Work instruction = From the line that contains "Given: Click the EMA 200 legend label" down to the final line of the listing below, set down every line exactly, both ends included, and drop the pictures.

Data =

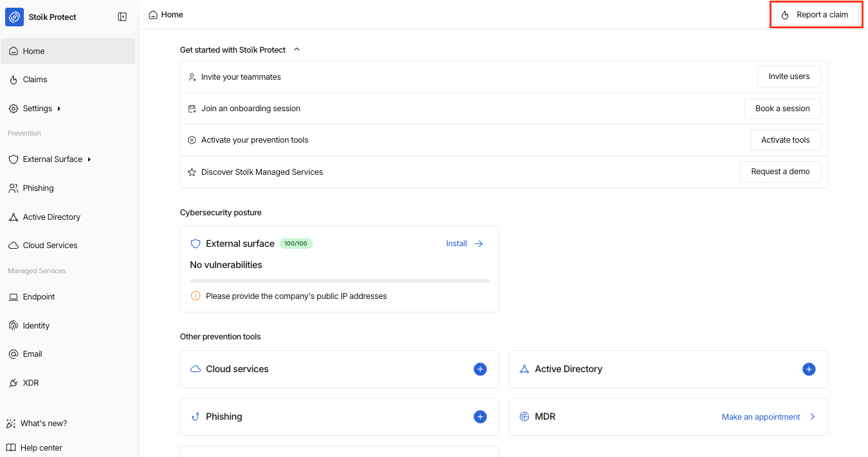Screen dimensions: 868x457
Task: Click the Book a session button
Action: coord(782,109)
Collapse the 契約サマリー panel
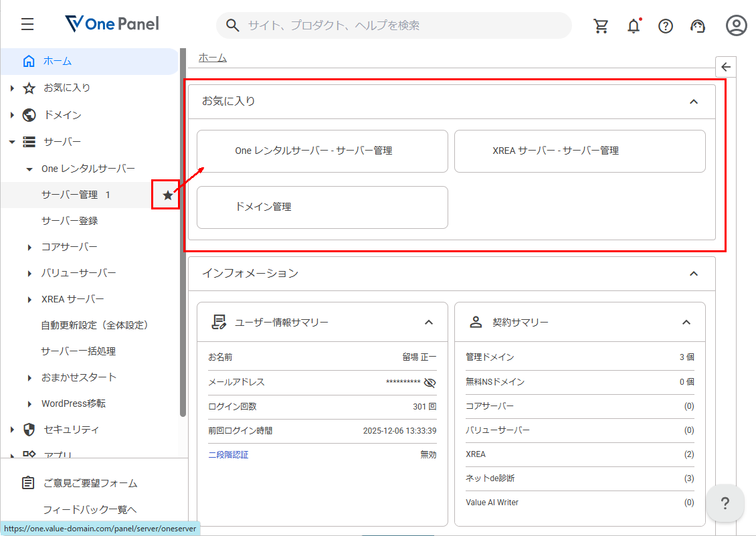 tap(686, 322)
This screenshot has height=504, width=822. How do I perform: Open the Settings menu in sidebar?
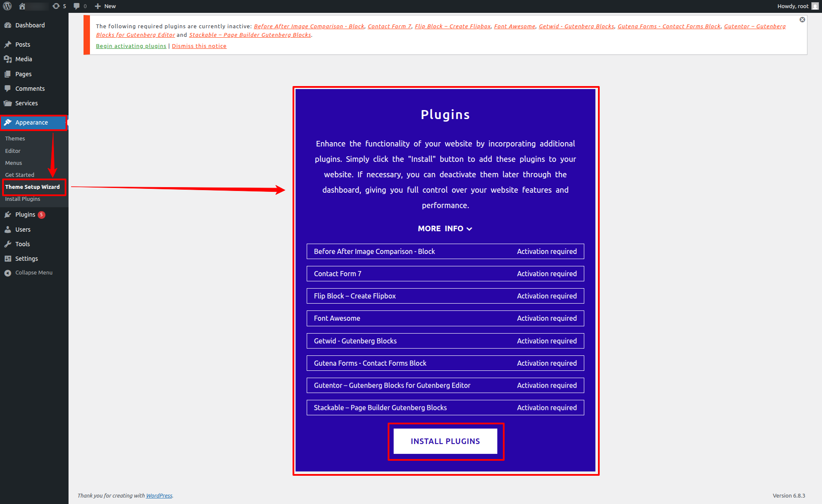point(27,259)
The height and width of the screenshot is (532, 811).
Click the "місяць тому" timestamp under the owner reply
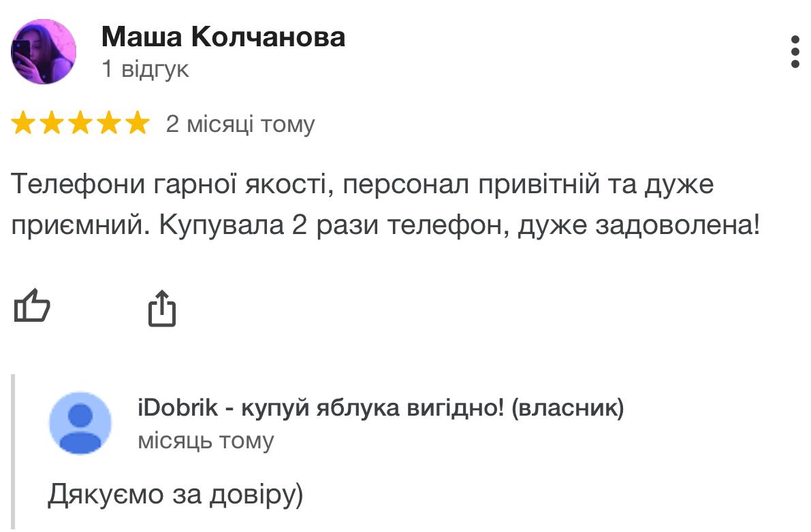pyautogui.click(x=206, y=441)
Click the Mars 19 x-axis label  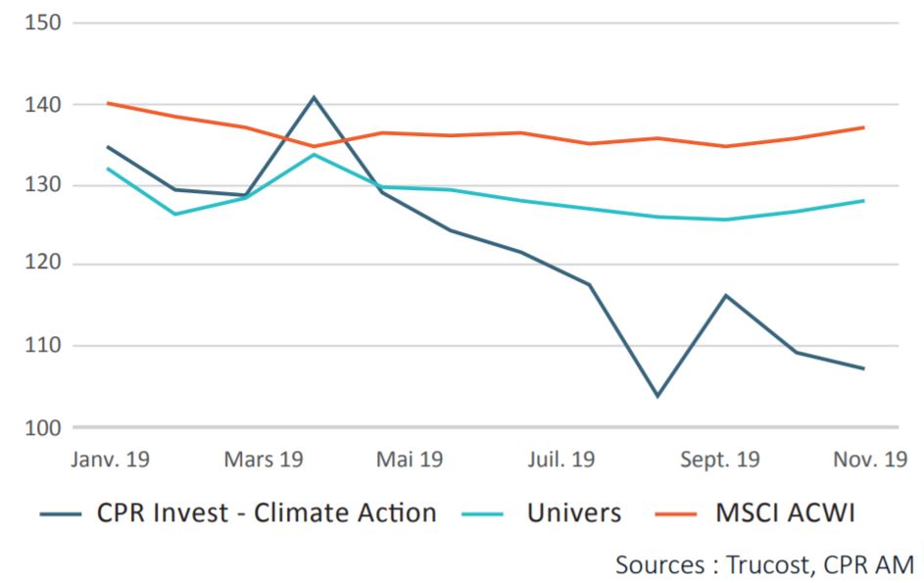(x=264, y=459)
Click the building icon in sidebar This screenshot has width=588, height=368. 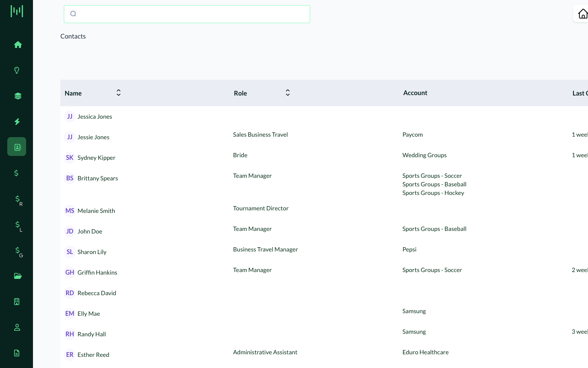pyautogui.click(x=17, y=302)
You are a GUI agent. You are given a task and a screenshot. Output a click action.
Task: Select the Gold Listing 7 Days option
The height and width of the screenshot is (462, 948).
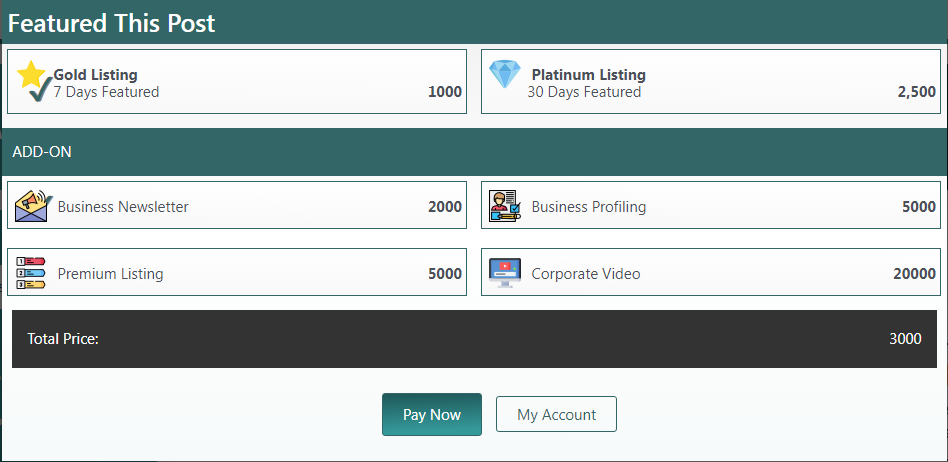(x=237, y=82)
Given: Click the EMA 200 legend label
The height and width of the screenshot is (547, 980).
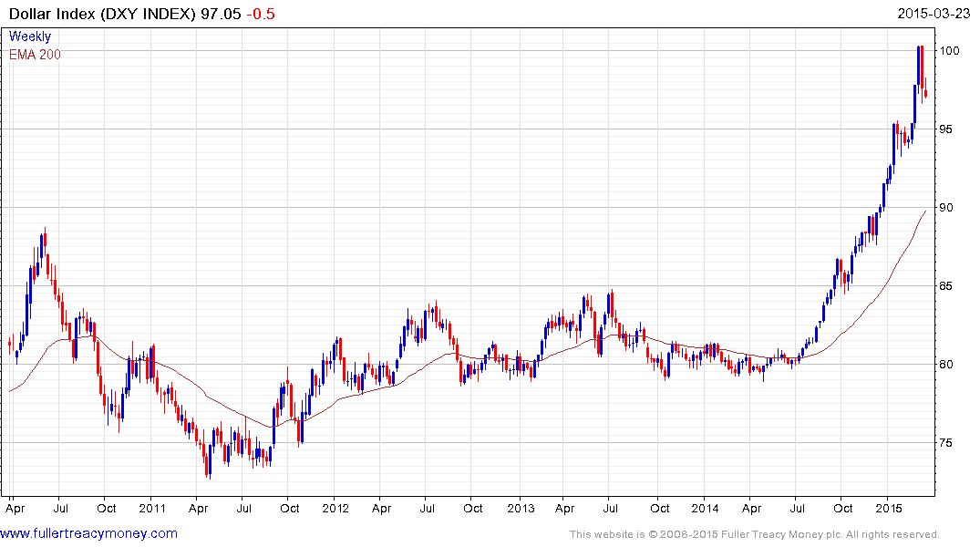Looking at the screenshot, I should 36,55.
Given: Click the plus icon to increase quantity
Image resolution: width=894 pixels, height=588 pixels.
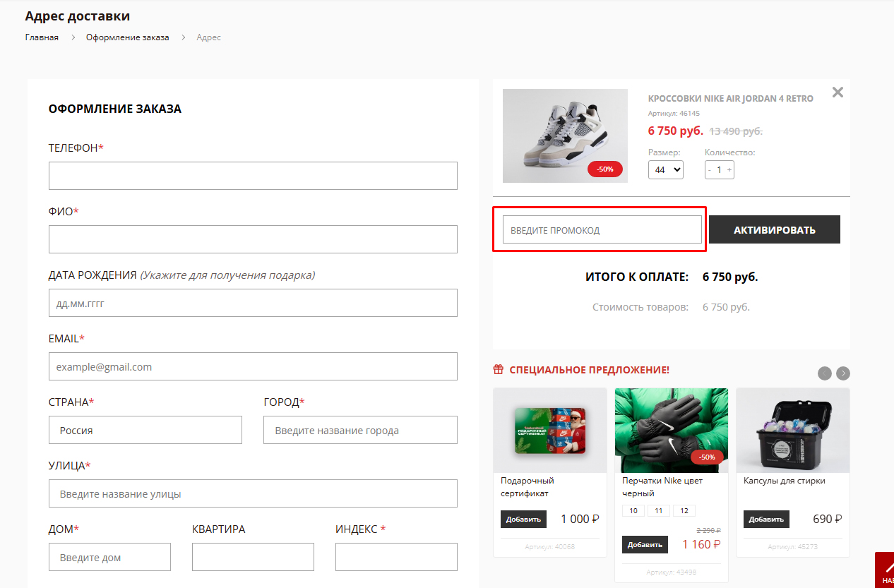Looking at the screenshot, I should pyautogui.click(x=729, y=170).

Result of this exercise =
Given: Click the EMA 200 legend label
The height and width of the screenshot is (547, 980).
Looking at the screenshot, I should 36,55.
Given: Click the plus icon to increase quantity
Image resolution: width=894 pixels, height=588 pixels.
Looking at the screenshot, I should pyautogui.click(x=729, y=170).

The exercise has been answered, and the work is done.